Darius se encogió de hombros.
—Está bien por mí. Pero… si quieres apuñalarme por la espalda, avísame antes. Con lo que eres, podrías lastimarte tú primero.
Lo dijo tan tranquilamente mientras miraba las manos vendadas de Xion.
—… —Ya estoy lo suficientemente avergonzado. ¿Puedes no añadir más leña al fuego?
El pobre bebé sintió que realmente podría combustionar si esta conversación continuaba por más tiempo.

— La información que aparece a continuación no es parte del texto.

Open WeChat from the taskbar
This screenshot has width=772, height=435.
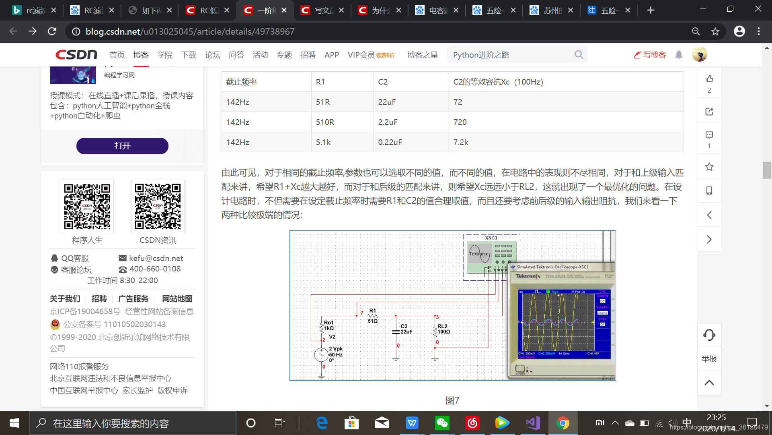[x=442, y=423]
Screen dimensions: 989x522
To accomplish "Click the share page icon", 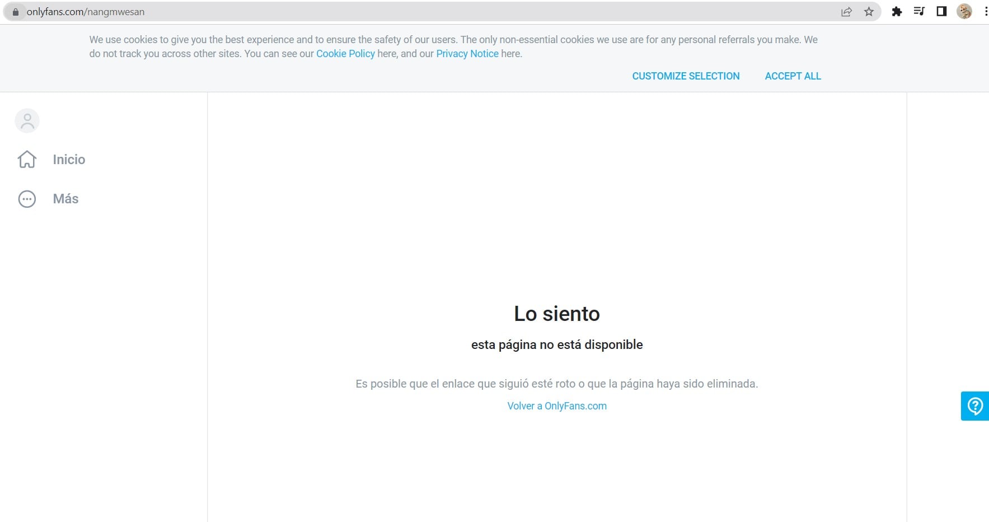I will coord(846,12).
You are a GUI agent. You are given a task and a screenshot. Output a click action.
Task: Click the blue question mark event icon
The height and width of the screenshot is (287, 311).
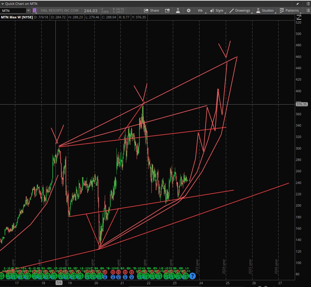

Como si entendiera lo que significaba su mirada, Darius tomó la taza de la mesita de noche, instruyendo ligeramente:
—Volveré más tarde con tu comida. Siéntete libre de moverte, pero no salgas de la habitación.
—¿Por qué no puedo salir?
Darius no respondió. Simplemente miró el cuerpo de Xion, escondido bajo el edredón.
Esa mirada fue suficiente. Si salía vistiendo la ropa de Darius, los rumores se extenderían por el castillo como un incendio forestal.
Xion cerró la boca de inmediato. Y antes de que pudiera decidir si quejarse por no tener ropa adecuada o combustionar de pura mortificación, Darius se puso de pie.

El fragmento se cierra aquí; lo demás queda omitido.